▶ **EXERCISE OBJECTIVE**:
In the records below, starting at the line containing "The image size" and ending with the last line of the records, substitute "carry out" for "perform" and write those lines out again with everything else unchanged. Leave the pictures out.

Screen-element location records

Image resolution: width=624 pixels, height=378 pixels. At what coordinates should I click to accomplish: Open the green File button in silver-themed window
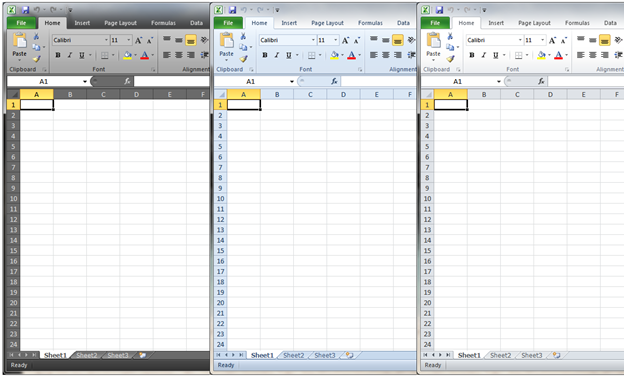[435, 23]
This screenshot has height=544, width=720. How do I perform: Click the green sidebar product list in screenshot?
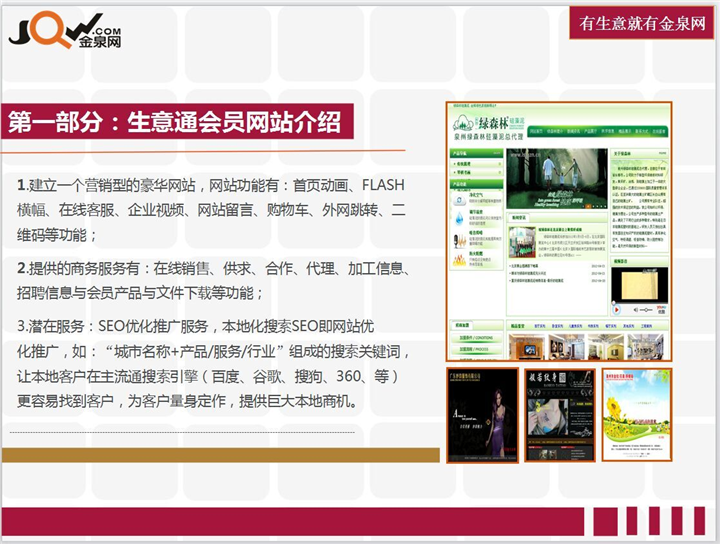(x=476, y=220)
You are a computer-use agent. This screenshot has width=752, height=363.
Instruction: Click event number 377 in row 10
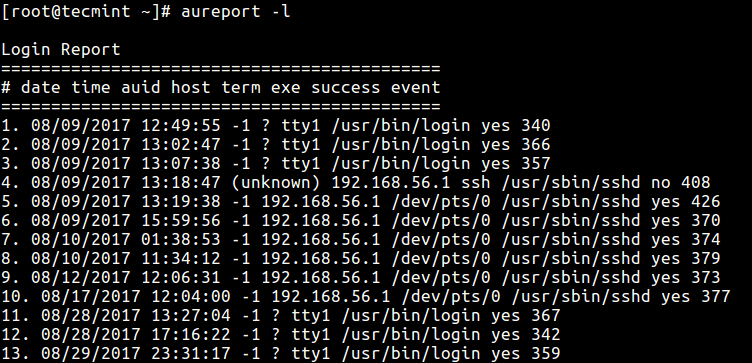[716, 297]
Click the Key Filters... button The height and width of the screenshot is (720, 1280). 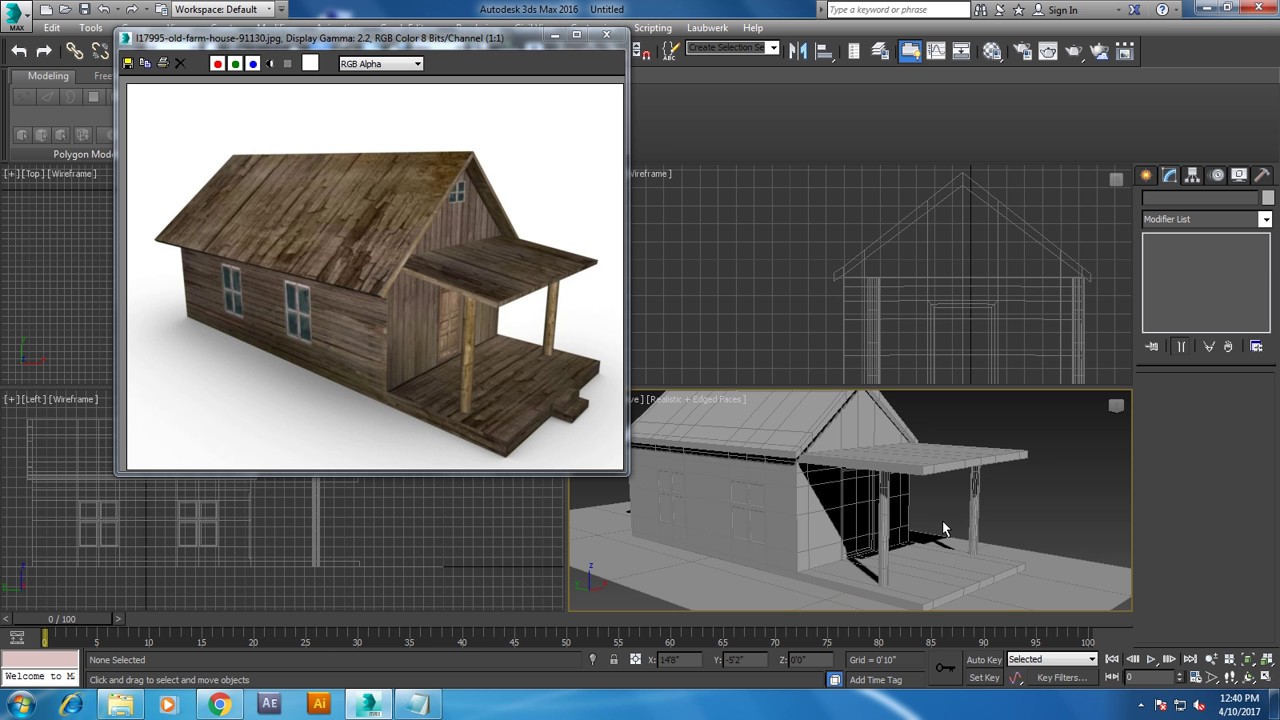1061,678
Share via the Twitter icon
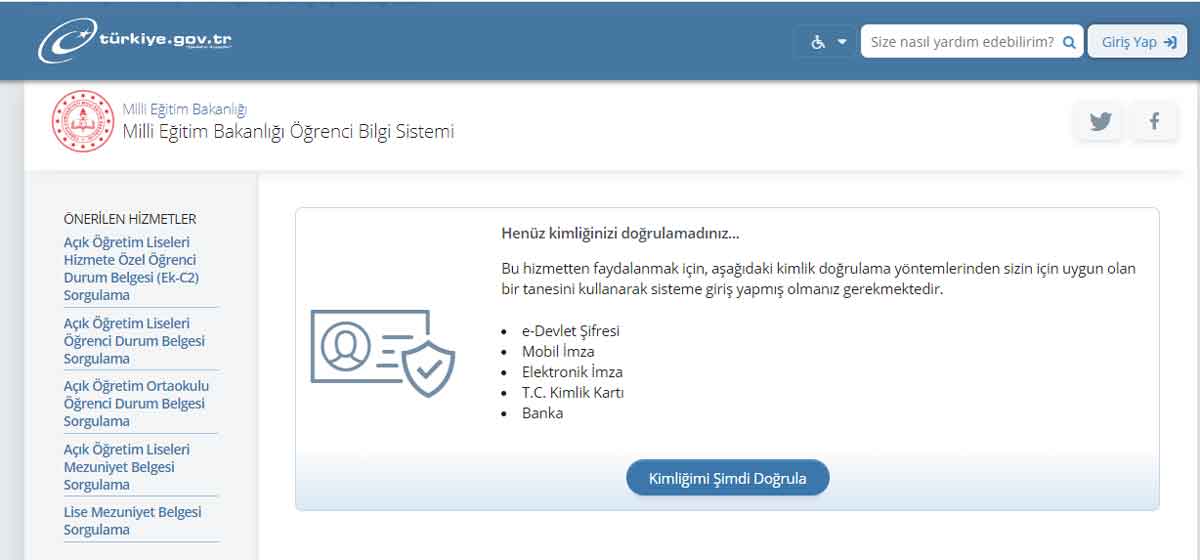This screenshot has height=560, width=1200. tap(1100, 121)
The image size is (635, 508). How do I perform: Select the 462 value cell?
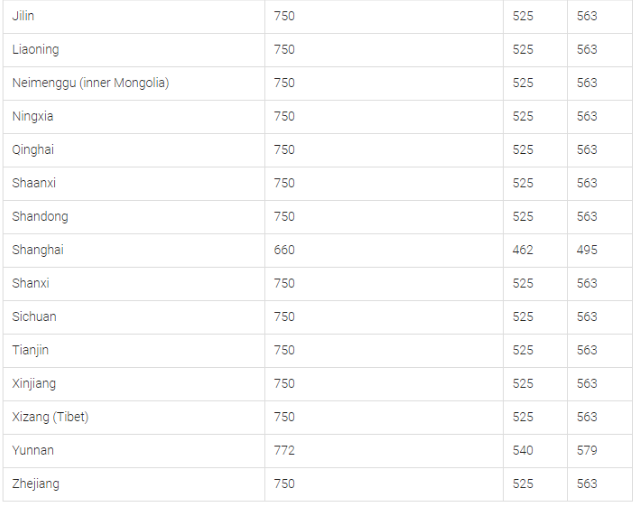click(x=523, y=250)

▶ **TASK RESPONSE**:
The image size is (635, 508). How do I carry out: Select the 462 value cell?
click(x=523, y=250)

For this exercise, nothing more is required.